> [Exercise]:
Identify all lines of the data containing the string "will" and copy them.

> [Supplied information]:
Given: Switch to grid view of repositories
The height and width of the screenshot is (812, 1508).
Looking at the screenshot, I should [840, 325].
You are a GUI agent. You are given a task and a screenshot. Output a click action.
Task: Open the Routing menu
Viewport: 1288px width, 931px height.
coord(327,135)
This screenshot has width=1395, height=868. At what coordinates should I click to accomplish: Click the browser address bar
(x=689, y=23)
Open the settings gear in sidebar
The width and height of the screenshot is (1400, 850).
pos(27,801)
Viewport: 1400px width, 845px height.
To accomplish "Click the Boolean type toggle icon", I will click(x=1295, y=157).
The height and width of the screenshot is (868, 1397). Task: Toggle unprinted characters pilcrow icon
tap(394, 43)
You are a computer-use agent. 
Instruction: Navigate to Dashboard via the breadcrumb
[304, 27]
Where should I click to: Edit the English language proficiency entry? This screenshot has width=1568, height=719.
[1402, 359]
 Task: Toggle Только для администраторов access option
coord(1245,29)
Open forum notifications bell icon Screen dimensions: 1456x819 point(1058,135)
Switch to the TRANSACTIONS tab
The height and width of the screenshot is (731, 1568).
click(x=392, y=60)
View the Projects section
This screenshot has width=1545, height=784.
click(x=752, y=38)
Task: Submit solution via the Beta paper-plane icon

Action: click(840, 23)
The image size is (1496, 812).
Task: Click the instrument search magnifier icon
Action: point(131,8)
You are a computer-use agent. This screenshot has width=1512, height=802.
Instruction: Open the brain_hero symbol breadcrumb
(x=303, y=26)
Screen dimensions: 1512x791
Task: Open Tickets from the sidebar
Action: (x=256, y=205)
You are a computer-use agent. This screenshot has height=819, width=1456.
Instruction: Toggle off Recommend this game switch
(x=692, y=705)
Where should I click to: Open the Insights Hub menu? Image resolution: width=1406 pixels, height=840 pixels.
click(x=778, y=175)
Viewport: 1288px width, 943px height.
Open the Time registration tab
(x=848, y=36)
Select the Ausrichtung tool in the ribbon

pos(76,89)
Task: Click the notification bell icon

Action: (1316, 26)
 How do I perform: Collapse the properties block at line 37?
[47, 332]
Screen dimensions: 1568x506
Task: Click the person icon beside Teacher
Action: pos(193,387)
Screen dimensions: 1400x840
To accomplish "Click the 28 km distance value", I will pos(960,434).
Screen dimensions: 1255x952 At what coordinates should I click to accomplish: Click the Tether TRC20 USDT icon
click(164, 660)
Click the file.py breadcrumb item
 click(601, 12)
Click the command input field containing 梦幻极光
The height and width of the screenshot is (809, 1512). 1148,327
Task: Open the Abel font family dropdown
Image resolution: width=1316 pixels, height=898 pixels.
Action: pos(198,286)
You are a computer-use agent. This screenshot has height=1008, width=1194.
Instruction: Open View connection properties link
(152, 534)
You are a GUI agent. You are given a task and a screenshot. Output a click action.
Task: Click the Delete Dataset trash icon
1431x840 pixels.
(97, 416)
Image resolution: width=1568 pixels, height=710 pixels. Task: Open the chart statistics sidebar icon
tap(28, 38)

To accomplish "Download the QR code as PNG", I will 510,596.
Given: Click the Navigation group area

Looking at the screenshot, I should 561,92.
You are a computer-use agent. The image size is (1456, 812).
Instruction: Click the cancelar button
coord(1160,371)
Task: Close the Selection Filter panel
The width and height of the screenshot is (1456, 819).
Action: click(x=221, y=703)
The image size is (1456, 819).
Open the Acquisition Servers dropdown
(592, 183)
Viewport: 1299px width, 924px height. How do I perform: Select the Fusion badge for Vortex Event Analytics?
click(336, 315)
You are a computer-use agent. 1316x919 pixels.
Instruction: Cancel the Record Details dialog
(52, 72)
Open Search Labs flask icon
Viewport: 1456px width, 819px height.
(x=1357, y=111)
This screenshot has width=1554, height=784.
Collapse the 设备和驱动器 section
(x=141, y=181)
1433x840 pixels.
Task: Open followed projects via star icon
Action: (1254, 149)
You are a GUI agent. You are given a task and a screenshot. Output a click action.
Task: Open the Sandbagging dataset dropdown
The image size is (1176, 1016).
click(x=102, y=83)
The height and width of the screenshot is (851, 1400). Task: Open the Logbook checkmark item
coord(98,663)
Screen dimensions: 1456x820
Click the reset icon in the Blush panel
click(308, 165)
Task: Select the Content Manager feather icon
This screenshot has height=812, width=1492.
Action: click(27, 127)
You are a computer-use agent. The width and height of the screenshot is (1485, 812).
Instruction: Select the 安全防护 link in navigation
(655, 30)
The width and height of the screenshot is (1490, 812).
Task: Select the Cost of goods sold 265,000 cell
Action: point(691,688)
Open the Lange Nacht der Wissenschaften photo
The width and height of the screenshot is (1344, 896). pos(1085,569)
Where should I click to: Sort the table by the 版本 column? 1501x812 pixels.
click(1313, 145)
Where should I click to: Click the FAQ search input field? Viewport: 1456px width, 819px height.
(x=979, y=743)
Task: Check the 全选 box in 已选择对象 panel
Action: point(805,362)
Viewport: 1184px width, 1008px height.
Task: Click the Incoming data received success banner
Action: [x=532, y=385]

> [Result below]:
To accomplish "Click the Boolean type toggle icon", I will click(x=1295, y=157).
To accomplish "Click the 28 km distance value", I will pos(960,434).
To accomplish "Download the QR code as PNG", I will 510,596.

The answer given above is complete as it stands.